Horacio Cartes of the Colorado Party (PC) is Paraguay’s new president-elect. This means that after the 2008 elections marked the end of six decades straight of PC rule, the conservatives now return to power. Securing 45.8% of the vote on 21 April, Cartes clearly outperformed Efraín Alegre of the incumbent Authentic Radical Liberal Party (PLRA), who achieved 36.9% support. Yet despite this larger-than-expected margin, Cartes is hardly facing an easy term after he takes office on 15 August. On a national level, the polarized political situation means that the PC will struggle to push reforms aimed at tackling the high levels of corruption, (extreme) poverty and inequality (not in the least in terms of land ownership). Lack of progress in these fields could, in turn, aggravate the security situation and increase the threat of attacks by the “Ejército del Pueblo Paraguayo” (EPP) insurgent group. One facilitating factor for Cartes will be solid GDP growth, projected at 11% for 2013 (mainly driven by a good agricultural harvest). On an international level, Paraguay has been suspended from the Mercosur trade bloc and the Union of South American Nations (UNASUR) since the highly controversial impeachment in June 2012 of the previous elected president, the left-of-centre Fernando Lugo, following a deadly confrontation between police and landless farmers. It is anticipated though, that the democratic legitimacy of the president-elect will clear the path towards normalization of international relations and undoing the suspensions.

Impact on country risk

The generally accepted democratic legitimacy of the Paraguayan leadership is commendable.
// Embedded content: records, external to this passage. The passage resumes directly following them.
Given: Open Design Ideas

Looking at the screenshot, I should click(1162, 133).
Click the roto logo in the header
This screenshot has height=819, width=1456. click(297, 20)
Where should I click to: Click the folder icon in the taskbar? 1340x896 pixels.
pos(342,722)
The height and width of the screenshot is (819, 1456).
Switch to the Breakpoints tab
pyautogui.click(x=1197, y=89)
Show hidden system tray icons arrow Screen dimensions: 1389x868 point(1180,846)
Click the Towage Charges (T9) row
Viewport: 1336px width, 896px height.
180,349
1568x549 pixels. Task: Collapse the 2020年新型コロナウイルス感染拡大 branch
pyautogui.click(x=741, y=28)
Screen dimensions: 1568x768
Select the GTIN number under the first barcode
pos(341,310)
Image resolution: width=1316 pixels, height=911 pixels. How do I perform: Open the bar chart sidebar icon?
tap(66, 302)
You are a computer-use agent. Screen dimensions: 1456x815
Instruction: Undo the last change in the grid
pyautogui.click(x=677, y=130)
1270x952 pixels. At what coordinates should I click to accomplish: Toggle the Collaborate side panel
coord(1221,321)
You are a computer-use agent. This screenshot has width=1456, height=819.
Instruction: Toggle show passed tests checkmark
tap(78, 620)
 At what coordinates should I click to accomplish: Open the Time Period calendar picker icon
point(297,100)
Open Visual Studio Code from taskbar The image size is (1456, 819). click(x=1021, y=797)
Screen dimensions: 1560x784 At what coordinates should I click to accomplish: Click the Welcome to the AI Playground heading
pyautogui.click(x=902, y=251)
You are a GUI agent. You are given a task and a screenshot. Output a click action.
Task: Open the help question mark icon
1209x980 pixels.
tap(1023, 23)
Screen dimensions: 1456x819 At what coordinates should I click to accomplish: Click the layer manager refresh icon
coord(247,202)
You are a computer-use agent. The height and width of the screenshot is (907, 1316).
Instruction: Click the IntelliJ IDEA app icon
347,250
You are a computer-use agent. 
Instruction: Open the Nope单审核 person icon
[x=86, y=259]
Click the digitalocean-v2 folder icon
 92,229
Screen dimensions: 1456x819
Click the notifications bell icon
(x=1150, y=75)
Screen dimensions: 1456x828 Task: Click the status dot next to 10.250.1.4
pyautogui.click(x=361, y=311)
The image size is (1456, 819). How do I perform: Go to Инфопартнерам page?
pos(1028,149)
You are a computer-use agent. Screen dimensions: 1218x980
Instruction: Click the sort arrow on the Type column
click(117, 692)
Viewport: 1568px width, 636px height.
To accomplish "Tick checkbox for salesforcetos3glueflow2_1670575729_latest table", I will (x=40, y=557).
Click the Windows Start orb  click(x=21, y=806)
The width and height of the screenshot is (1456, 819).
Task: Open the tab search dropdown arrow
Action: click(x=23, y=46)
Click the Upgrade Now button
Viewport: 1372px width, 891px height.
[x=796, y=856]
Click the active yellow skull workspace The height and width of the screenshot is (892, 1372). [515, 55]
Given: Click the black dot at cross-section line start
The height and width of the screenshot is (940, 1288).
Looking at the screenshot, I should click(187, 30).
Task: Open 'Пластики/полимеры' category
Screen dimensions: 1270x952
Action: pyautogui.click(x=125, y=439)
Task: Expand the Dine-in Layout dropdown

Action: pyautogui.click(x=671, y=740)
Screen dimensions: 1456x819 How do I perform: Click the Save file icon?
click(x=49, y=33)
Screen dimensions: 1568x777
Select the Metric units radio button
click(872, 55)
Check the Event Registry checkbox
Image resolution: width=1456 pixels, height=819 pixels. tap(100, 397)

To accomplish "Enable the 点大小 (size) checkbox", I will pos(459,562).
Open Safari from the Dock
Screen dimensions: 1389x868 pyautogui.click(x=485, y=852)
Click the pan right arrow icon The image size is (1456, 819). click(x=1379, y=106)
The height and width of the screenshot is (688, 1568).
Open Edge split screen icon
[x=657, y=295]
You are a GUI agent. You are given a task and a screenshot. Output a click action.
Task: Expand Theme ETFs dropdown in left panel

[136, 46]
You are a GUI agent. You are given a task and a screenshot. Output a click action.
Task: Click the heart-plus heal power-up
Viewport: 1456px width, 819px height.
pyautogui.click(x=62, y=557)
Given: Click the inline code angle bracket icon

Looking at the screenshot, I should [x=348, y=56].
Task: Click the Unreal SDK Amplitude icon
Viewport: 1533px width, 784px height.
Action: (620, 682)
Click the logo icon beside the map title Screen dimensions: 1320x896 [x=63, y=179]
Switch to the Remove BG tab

But reservations remain as to whether Cartes will manage to resolve the social problems at hand, especially those related to the distribution of land. Furthermore, the return to power of the PC, which is regarded as business-friendly, has no immediate impact on the financial and economic fundamentals of the country. So as for now, political uncertainty remains moderately high and there is no reason for ONDD to upgrade its risk assessment.